• [Exercise directions]: Output all of the listing, leaving every line exactly as written.

• [Provided material]:

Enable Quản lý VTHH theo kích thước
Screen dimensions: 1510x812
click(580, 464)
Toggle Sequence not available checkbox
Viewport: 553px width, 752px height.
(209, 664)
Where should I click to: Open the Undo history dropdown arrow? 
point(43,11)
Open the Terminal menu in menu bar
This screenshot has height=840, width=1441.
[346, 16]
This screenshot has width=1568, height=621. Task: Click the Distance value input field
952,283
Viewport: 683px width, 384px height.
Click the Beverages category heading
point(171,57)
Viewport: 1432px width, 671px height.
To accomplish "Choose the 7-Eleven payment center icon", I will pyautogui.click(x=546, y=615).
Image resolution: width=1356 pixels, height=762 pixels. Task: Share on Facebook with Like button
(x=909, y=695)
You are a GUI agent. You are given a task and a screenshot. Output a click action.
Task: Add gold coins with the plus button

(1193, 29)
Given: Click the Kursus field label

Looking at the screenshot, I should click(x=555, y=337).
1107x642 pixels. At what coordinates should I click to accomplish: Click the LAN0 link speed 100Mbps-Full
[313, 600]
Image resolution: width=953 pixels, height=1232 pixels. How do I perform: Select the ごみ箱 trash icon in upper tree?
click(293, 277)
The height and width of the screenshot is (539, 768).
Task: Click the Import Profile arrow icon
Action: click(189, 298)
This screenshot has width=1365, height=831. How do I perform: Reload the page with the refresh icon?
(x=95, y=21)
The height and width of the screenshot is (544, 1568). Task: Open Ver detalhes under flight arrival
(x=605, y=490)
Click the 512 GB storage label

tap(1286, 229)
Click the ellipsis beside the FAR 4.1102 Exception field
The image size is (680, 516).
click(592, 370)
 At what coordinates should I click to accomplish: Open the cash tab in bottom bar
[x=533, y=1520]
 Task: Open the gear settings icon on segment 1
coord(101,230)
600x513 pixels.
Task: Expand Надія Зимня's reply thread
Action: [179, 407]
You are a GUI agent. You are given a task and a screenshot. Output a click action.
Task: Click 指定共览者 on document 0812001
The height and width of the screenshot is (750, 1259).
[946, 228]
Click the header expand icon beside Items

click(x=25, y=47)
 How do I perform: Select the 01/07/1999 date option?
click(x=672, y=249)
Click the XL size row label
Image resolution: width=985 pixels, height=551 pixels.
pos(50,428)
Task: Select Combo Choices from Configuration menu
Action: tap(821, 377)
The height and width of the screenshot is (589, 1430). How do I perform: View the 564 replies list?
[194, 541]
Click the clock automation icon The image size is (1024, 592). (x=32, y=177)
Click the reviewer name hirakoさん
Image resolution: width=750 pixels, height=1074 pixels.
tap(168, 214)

• [Response to the exercise]:
Enable Quản lý VTHH theo kích thước
Screen dimensions: 1510x812
click(580, 464)
Toggle Sequence not available checkbox
Viewport: 553px width, 752px height.
(209, 664)
Where should I click to: Open the Undo history dropdown arrow? 
point(43,11)
Open the Terminal menu in menu bar
This screenshot has height=840, width=1441.
[346, 16]
This screenshot has width=1568, height=621. Task: Click the Distance value input field
952,283
Viewport: 683px width, 384px height.
Click the Beverages category heading
point(171,57)
Viewport: 1432px width, 671px height.
To accomplish "Choose the 7-Eleven payment center icon", I will pyautogui.click(x=546, y=615).
Image resolution: width=1356 pixels, height=762 pixels. Task: Share on Facebook with Like button
(x=909, y=695)
You are a GUI agent. You are given a task and a screenshot. Output a click action.
Task: Add gold coins with the plus button

(1193, 29)
Given: Click the Kursus field label

Looking at the screenshot, I should click(x=555, y=337).
1107x642 pixels. At what coordinates should I click to accomplish: Click the LAN0 link speed 100Mbps-Full
[313, 600]
Image resolution: width=953 pixels, height=1232 pixels. How do I perform: Select the ごみ箱 trash icon in upper tree?
click(293, 277)
The height and width of the screenshot is (539, 768).
Task: Click the Import Profile arrow icon
Action: click(189, 298)
This screenshot has width=1365, height=831. How do I perform: Reload the page with the refresh icon?
(x=95, y=21)
The height and width of the screenshot is (544, 1568). Task: Open Ver detalhes under flight arrival
(x=605, y=490)
Click the 512 GB storage label

tap(1286, 229)
Click the ellipsis beside the FAR 4.1102 Exception field
The image size is (680, 516).
click(592, 370)
 At what coordinates should I click to accomplish: Open the cash tab in bottom bar
[x=533, y=1520]
 Task: Open the gear settings icon on segment 1
coord(101,230)
600x513 pixels.
Task: Expand Надія Зимня's reply thread
Action: [179, 407]
You are a GUI agent. You are given a task and a screenshot. Output a click action.
Task: Click 指定共览者 on document 0812001
The height and width of the screenshot is (750, 1259).
[946, 228]
Click the header expand icon beside Items

click(x=25, y=47)
 How do I perform: Select the 01/07/1999 date option?
click(x=672, y=249)
Click the XL size row label
Image resolution: width=985 pixels, height=551 pixels.
pos(50,428)
Task: Select Combo Choices from Configuration menu
Action: tap(821, 377)
The height and width of the screenshot is (589, 1430). How do I perform: View the 564 replies list?
[194, 541]
Click the clock automation icon The image size is (1024, 592). (x=32, y=177)
Click the reviewer name hirakoさん
Image resolution: width=750 pixels, height=1074 pixels.
tap(168, 214)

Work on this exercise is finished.